(Recorded data)
___

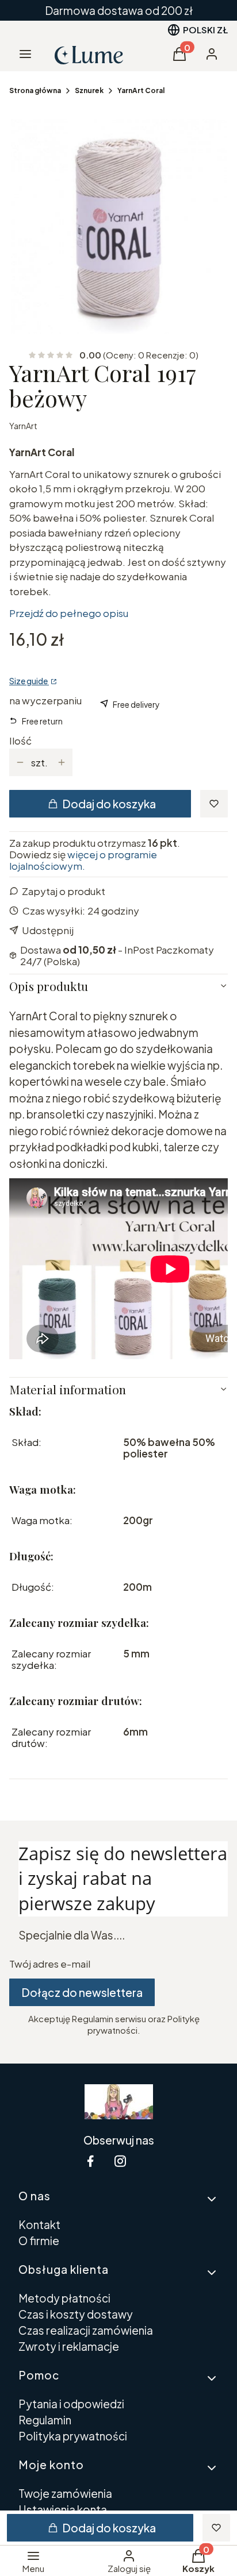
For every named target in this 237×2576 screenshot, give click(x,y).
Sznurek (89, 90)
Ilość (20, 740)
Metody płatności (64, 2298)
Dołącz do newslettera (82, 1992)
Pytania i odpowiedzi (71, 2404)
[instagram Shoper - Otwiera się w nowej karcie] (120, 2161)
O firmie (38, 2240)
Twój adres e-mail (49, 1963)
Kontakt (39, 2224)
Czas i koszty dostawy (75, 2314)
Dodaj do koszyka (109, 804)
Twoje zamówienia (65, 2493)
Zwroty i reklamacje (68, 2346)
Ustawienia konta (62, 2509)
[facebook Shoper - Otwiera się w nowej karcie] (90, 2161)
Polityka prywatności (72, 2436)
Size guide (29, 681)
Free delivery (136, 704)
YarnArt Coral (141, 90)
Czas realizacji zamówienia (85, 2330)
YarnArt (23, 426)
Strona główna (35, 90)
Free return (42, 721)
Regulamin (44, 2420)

___

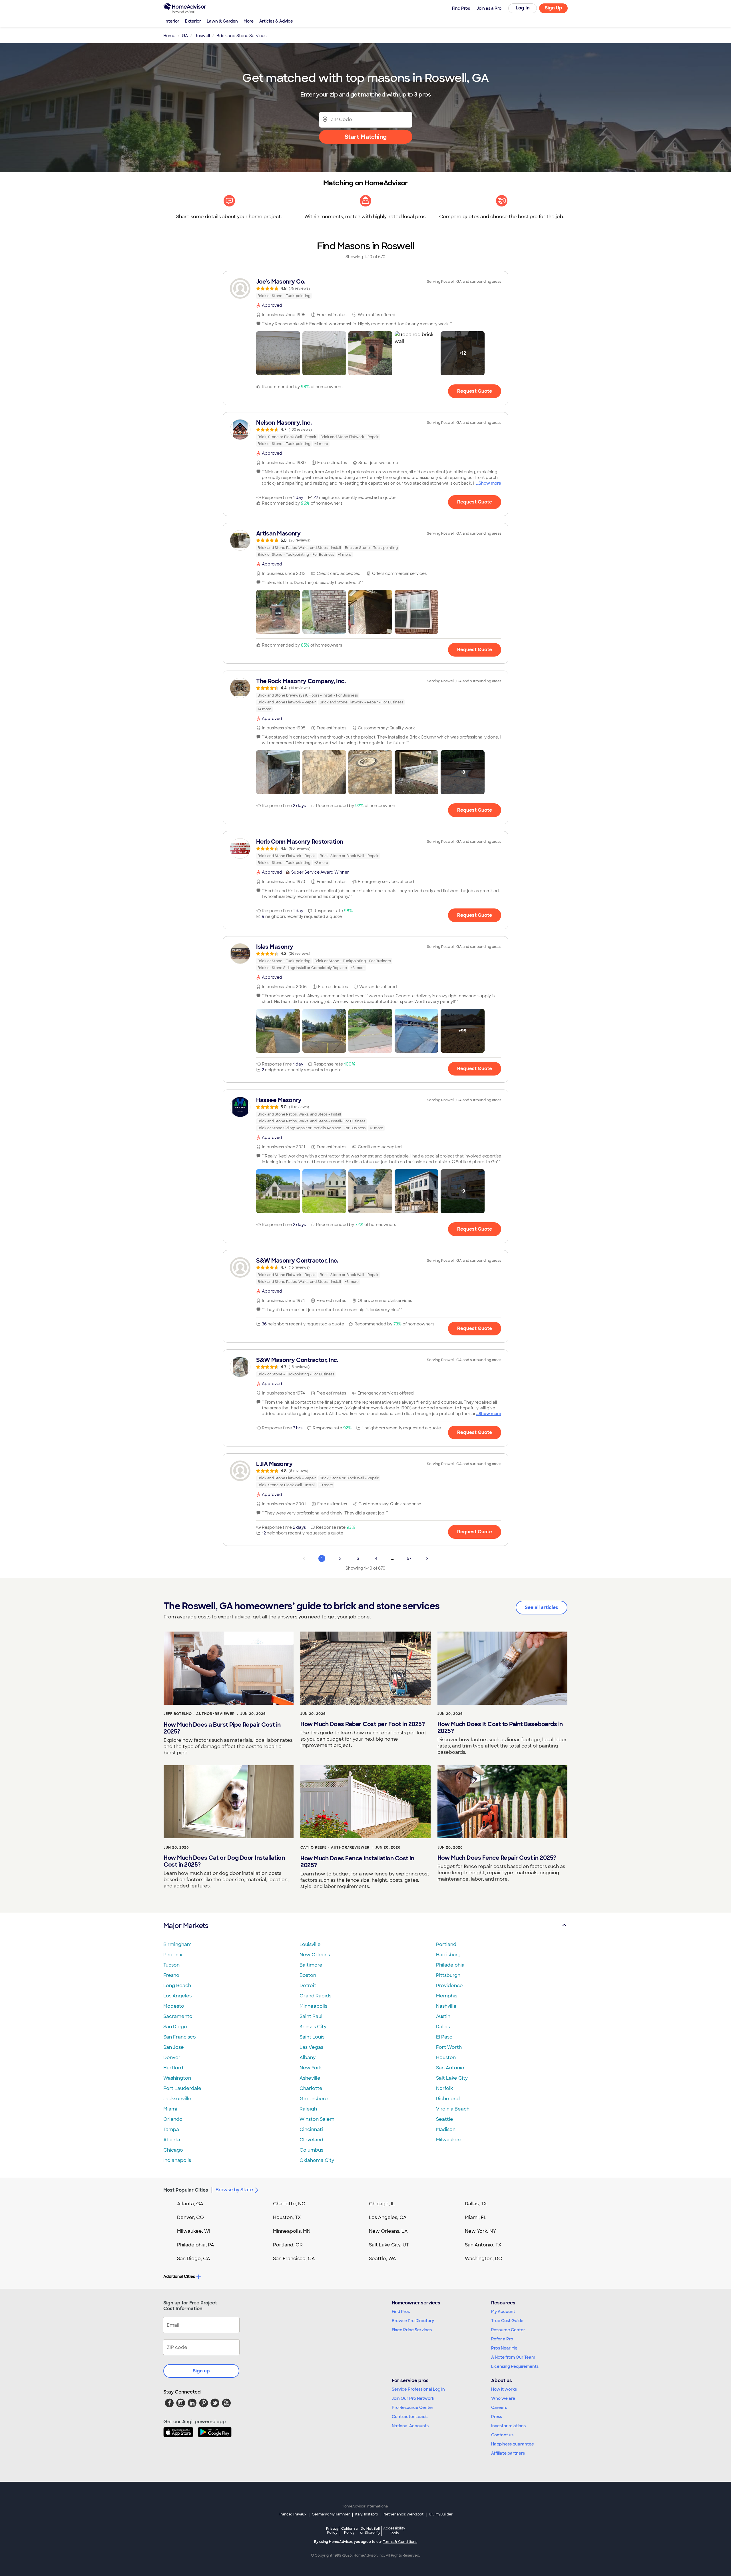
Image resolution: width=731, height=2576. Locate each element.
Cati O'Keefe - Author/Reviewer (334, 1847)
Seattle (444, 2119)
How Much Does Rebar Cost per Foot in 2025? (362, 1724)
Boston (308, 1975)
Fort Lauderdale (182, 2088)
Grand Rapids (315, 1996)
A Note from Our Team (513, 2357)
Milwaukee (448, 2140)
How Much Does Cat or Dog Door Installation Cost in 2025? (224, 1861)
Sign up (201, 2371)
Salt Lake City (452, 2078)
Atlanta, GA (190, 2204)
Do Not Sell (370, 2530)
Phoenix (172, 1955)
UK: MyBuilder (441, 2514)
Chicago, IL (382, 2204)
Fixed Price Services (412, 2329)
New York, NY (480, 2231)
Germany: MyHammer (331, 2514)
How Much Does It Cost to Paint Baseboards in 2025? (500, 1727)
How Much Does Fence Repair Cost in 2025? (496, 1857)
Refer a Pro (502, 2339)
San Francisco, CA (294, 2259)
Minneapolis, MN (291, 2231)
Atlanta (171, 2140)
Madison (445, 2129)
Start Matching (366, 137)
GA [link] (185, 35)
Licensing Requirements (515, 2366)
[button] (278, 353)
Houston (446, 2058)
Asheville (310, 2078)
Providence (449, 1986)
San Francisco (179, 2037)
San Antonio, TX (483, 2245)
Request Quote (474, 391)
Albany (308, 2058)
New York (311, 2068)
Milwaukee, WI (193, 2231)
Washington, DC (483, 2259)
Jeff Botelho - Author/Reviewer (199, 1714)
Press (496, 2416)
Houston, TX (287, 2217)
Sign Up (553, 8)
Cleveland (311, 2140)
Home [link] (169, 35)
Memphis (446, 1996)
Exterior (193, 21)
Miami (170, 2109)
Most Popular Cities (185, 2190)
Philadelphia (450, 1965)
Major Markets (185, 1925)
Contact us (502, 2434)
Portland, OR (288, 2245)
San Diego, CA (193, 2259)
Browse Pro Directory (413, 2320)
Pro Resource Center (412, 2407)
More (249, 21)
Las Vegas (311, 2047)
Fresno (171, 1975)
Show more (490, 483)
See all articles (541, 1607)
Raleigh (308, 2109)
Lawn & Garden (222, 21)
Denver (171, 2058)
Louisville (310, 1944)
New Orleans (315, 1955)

___

# Work request:
Reproduce the lines of the entries above from the one with "Germany: MyHammer (331, 2514)" to the one with "GA [link] (185, 35)", both included, exactly and without any other line.

# Response:
Germany: MyHammer (331, 2514)
How Much Does It Cost to Paint Baseboards in 2025? (500, 1727)
How Much Does Fence Repair Cost in 2025? (496, 1857)
Refer a Pro (502, 2339)
San Francisco, CA (294, 2259)
Minneapolis, MN (291, 2231)
Atlanta (171, 2140)
Madison (445, 2129)
Start Matching (366, 137)
GA [link] (185, 35)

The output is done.